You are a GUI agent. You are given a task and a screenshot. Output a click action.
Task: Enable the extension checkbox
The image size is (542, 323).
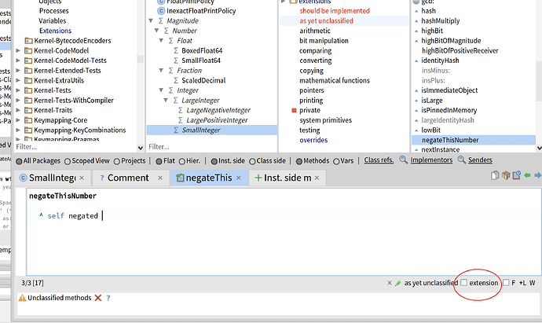click(x=464, y=283)
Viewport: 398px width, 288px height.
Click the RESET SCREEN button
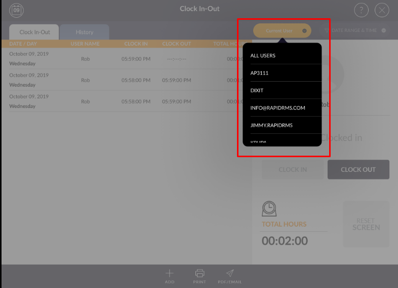[x=366, y=224]

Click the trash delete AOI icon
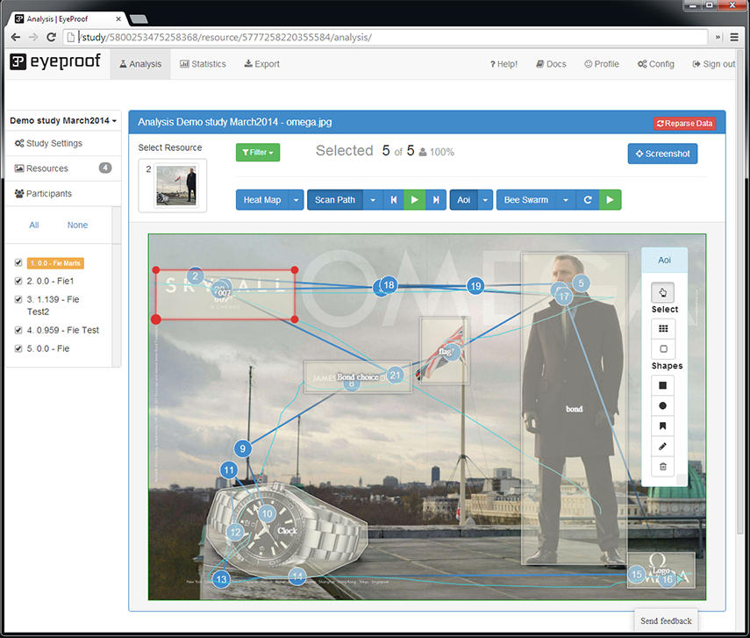pos(663,468)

+--

▶ **Prompt**: Your copy of the records above should be exact and contain no pictures.

▶ **Answer section**:
You are a GUI agent. You are given a task and a screenshot. Output a click action.
Task: Enable the extension checkbox
The image size is (542, 323).
click(x=464, y=283)
Viewport: 398px width, 288px height.
Click the RESET SCREEN button
[x=366, y=224]

Click the trash delete AOI icon
pos(663,468)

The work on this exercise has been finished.